『第495話』 【高齢者の骨折】 補助具使用し、転倒防ぐ
日中の気温も上がり、足元を気にせずに外出できるようになってきた。とはいえ、高齢者が出掛ける場合には、転倒と骨折に十分に注意する必要がある。骨折してもギプスを付けて動かさないようにしていれば大丈夫というわけにはいかないからだ。
国民生活基礎調査(平成10年)によると、65歳以上の人が介護を必要とするようになった理由の第4位(11.7%)が骨折・転倒だ。▽1位(30.3%)脳血管疾患▽2位(14.9%)高齢による衰弱▽3位(12.2%)痴ほう-となっている。
高齢者の骨折は男性より女性の方が3倍多く、骨密度が低下する骨粗鬆症(こつそしょうしょう)などが影響している。発生度合が高いのは、足の付け根の大腿(だいたい)骨頚(けい)部骨折。加齢に伴い、筋力が低下することが転倒の原因につながる。
骨折治療で寝たきりになると、筋力が著しく低下して起き上がることが困難になる。また、便秘の原因となる内臓系機能の低下へ皮膚下血行障害による床ずれ、尿路感染や肺炎などの感染症も心配だ。さらに、運動不足や生活リズムの乱れで不眠になるなどドミノ式に状況が悪化する。
転倒を誘発しやすい薬を服用している高齢者も注意が必要だ。
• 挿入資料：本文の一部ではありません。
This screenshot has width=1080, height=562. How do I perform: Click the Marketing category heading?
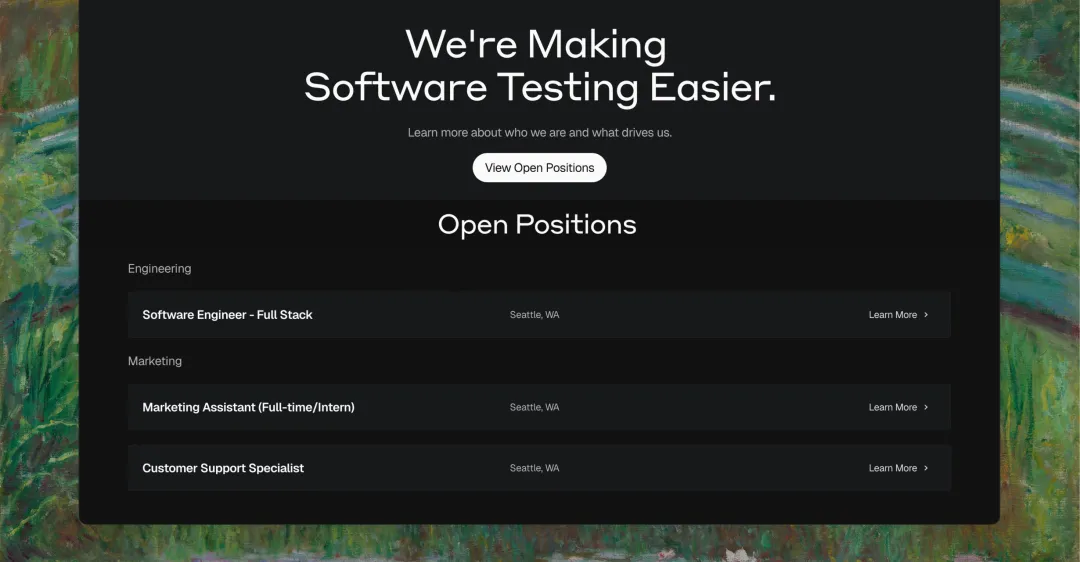(155, 361)
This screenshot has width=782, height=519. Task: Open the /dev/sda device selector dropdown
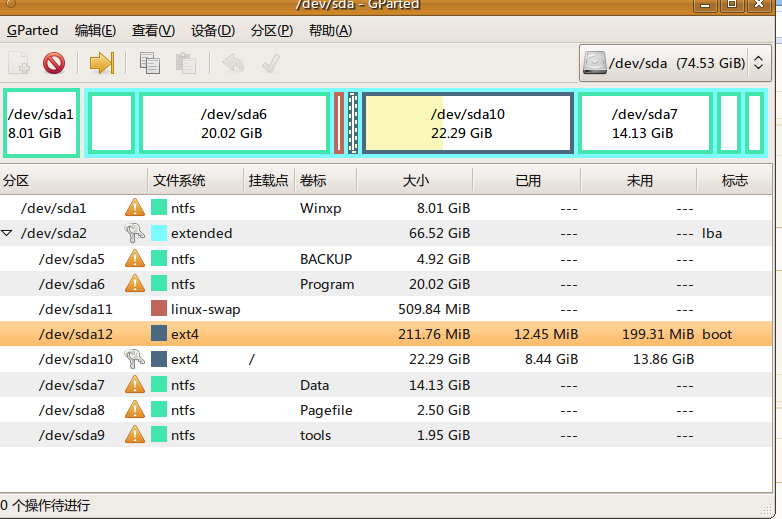[675, 63]
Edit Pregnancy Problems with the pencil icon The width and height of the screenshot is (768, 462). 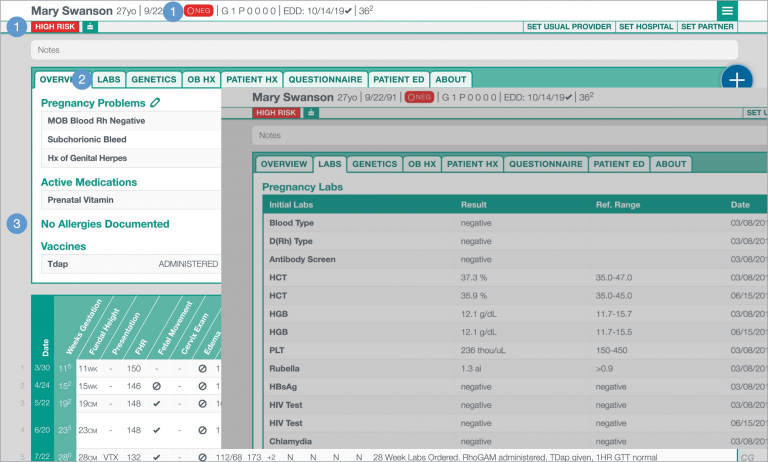click(x=155, y=102)
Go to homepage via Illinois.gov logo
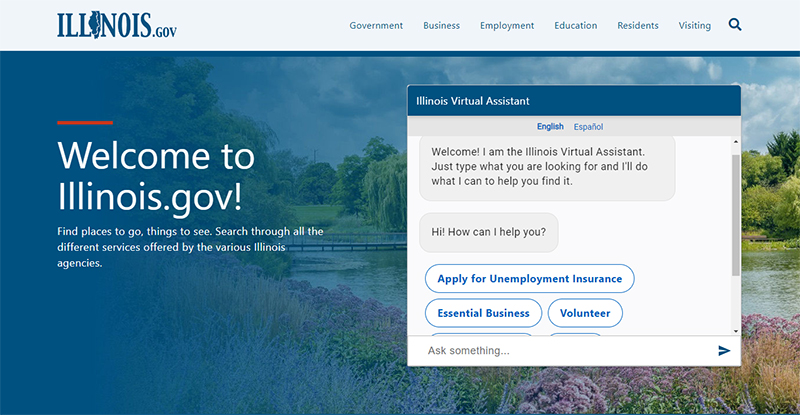Screen dimensions: 800x415 pos(117,25)
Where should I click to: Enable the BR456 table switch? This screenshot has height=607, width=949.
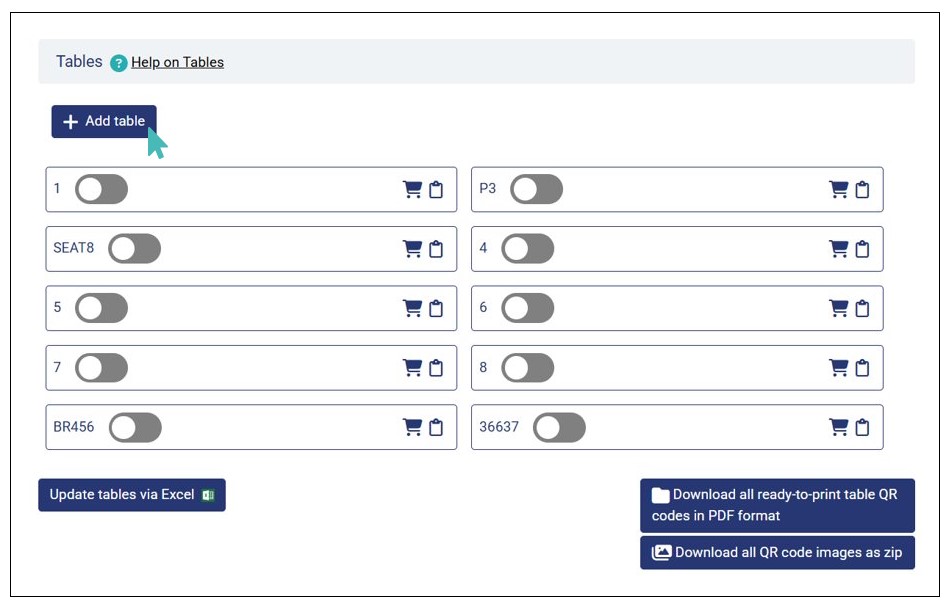pos(135,427)
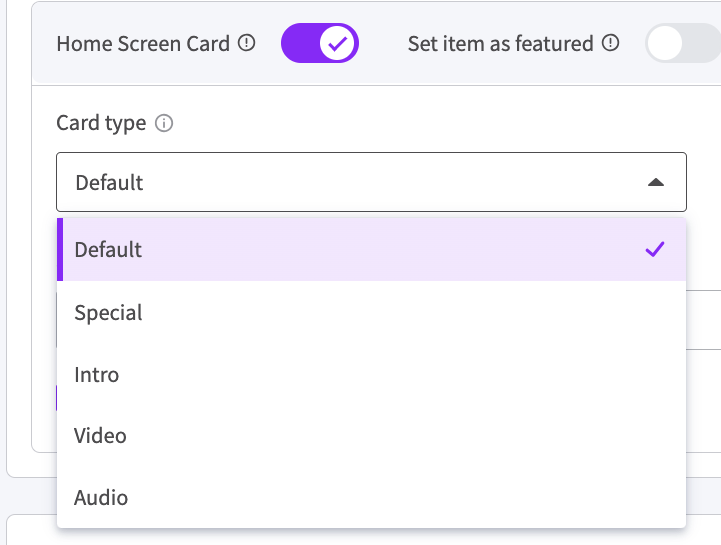Pick Intro from the dropdown list
The width and height of the screenshot is (721, 545).
(x=97, y=375)
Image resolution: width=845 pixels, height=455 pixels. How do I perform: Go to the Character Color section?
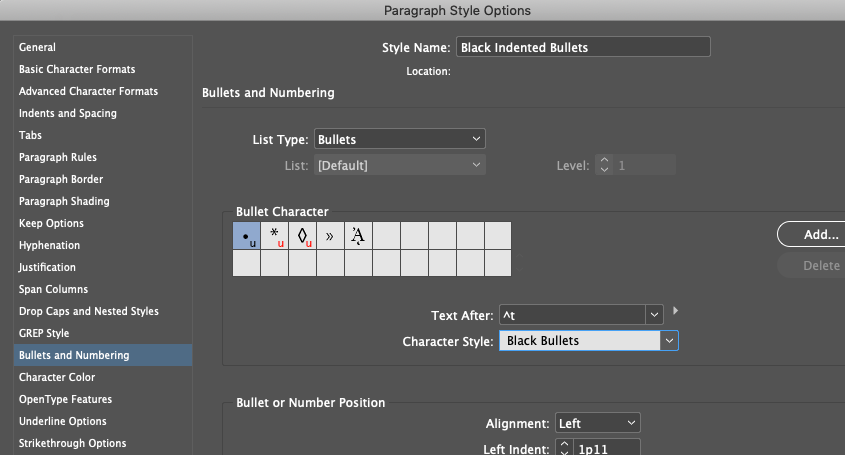pos(57,377)
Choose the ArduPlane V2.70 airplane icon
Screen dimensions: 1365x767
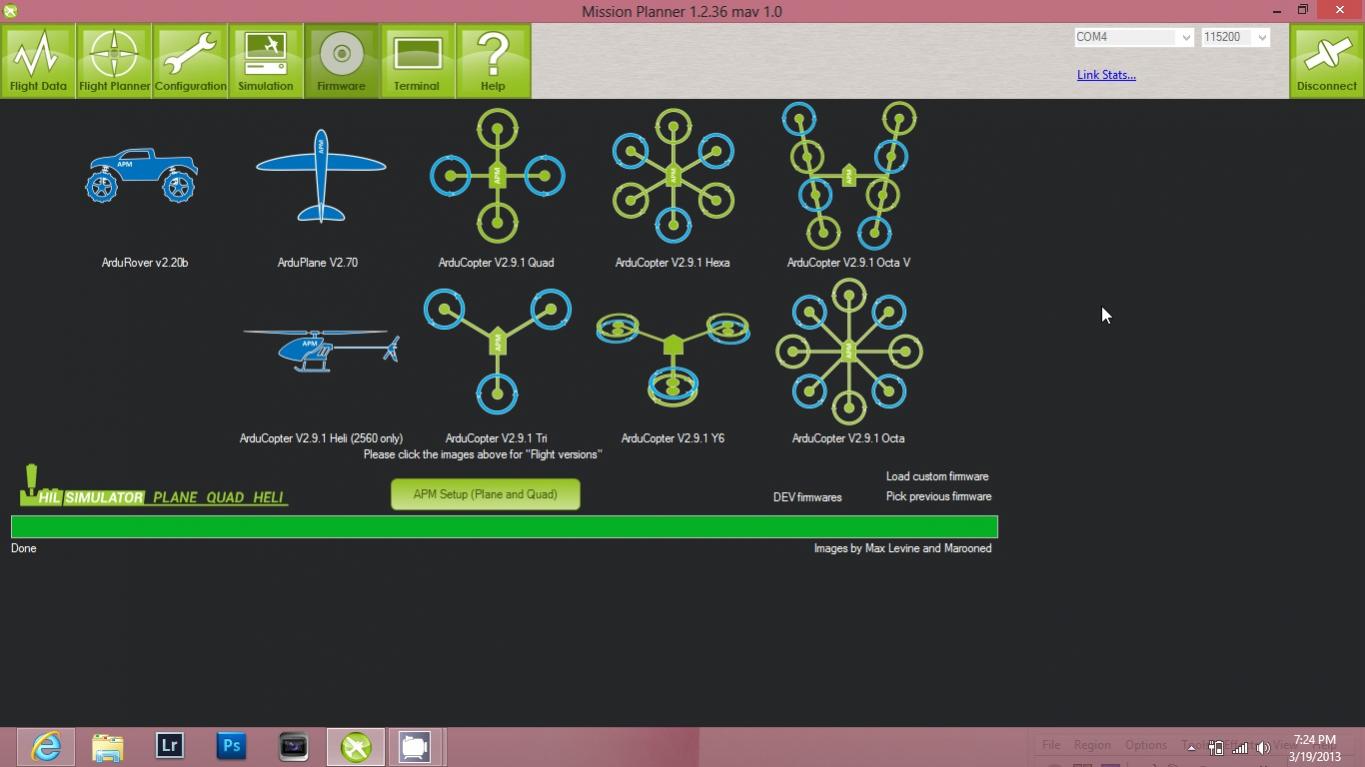pyautogui.click(x=320, y=176)
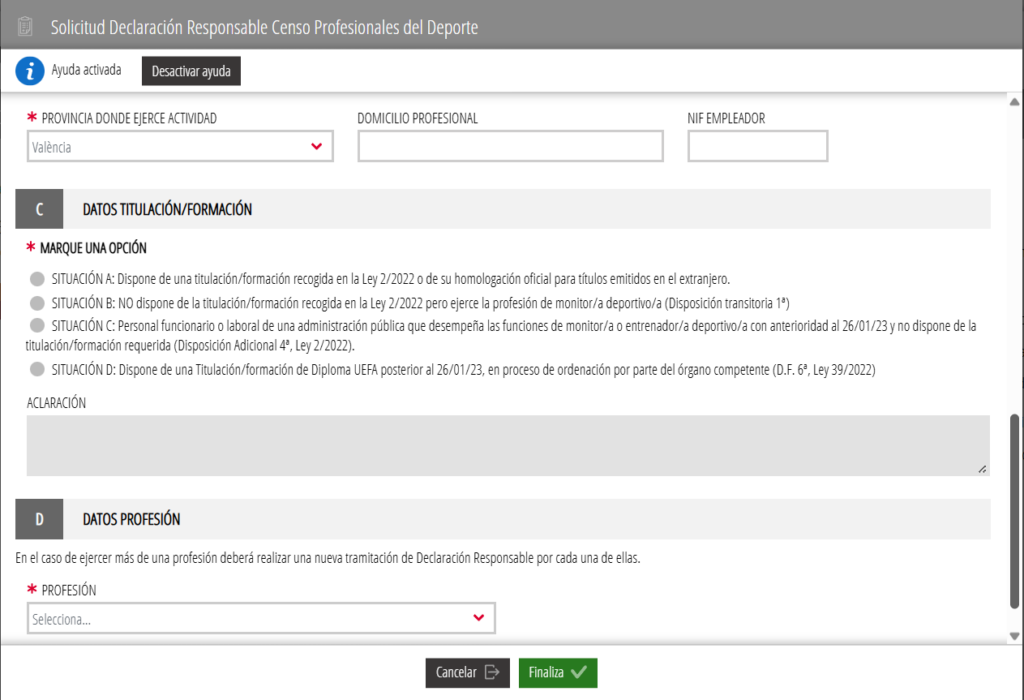This screenshot has height=700, width=1024.
Task: Click the Cancelar exit arrow icon
Action: 491,673
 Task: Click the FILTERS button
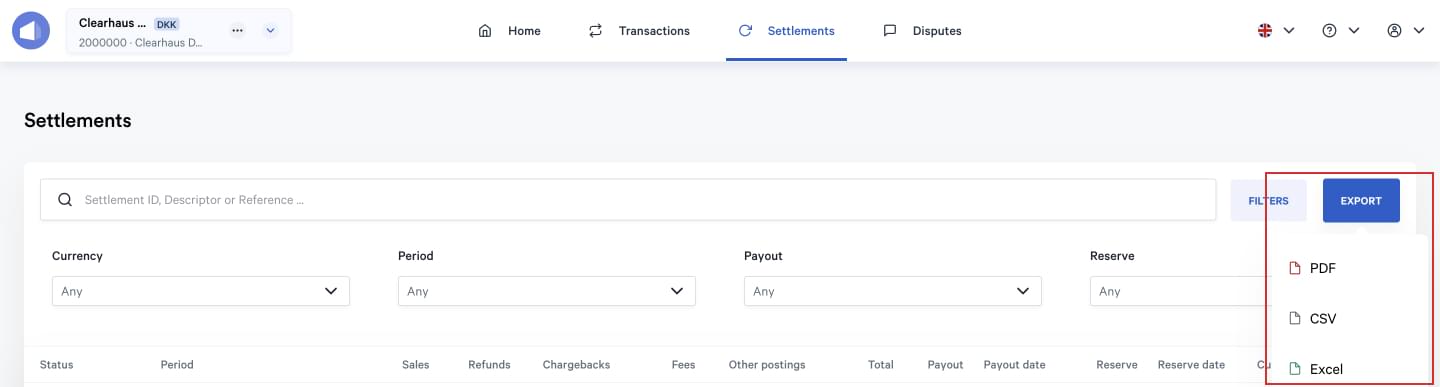tap(1268, 201)
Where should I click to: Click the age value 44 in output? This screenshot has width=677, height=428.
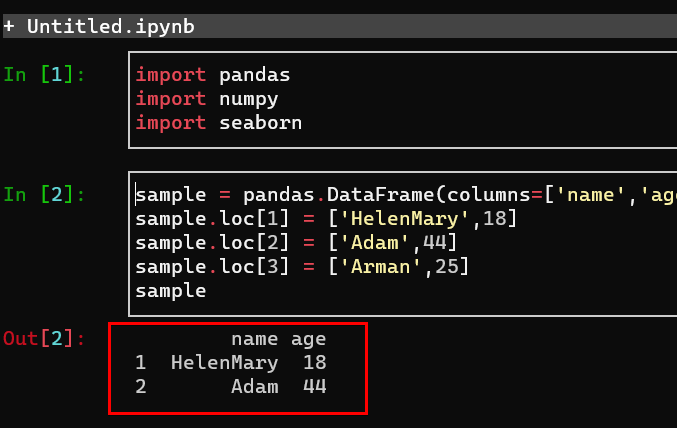point(315,387)

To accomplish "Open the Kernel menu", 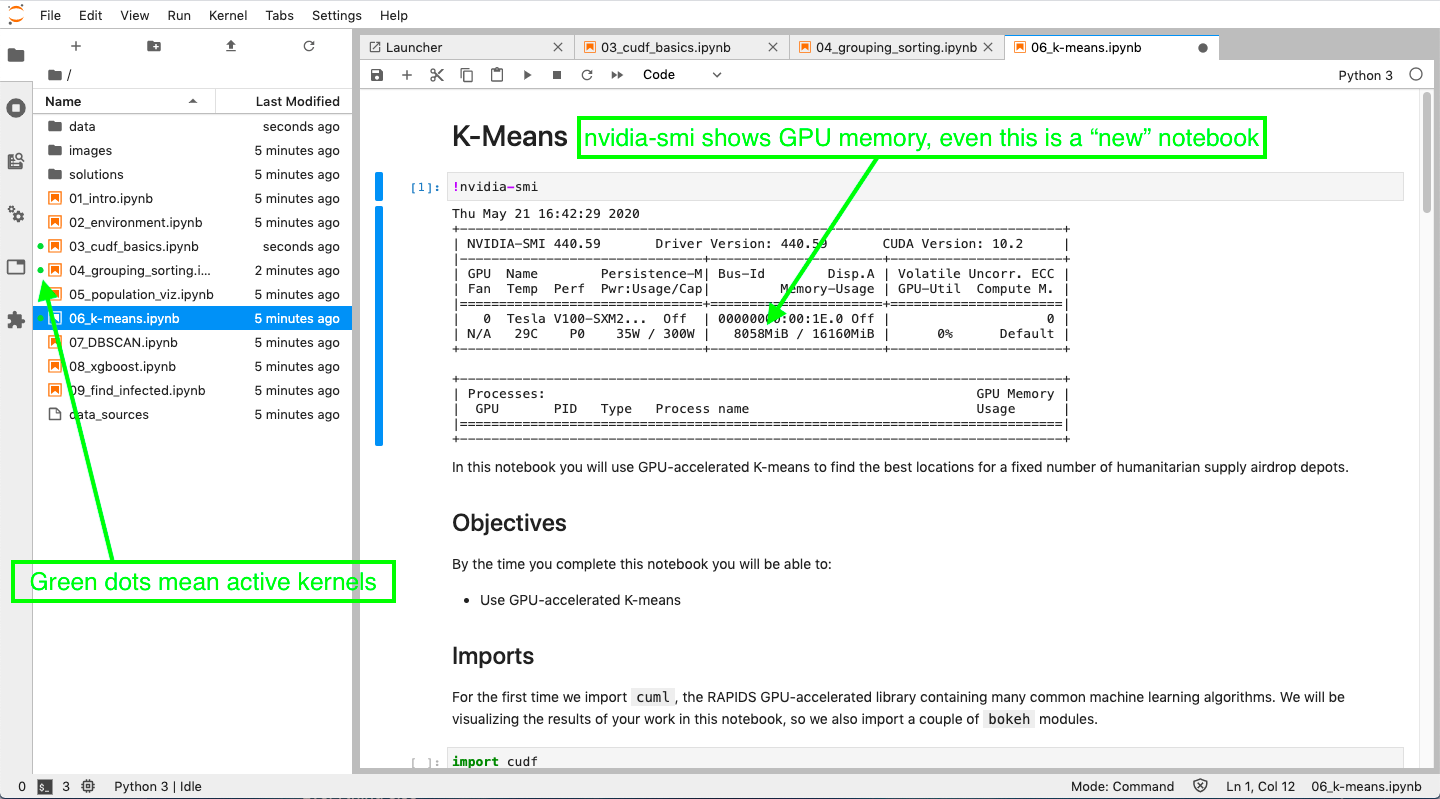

睡眠薬や精神安定剤などの向精神薬、抗パーキンソン病薬などは鎮静作用で精神・運動の活動が低下する。転倒を経験した70歳以上の7割が長時間型の睡眠薬を服用していたという報告がある。降圧剤による起立性低血圧、糖尿病薬による低血糖など一時的に意識喪失を起こす副作用を持つ薬、鎮痛解熱剤の中には視覚障害、平衡機能障害を起こす薬もある。
筋力低下の度合は、握力計で調べることができる。また、筋力低下を補うために、杖(つえ)などの補助具の使用も考えたい。しかし、薬の場合は主作用と副作用を理解して注意するしかない。こうしたことに気をつけて、春の日差しを楽しみたいものだ。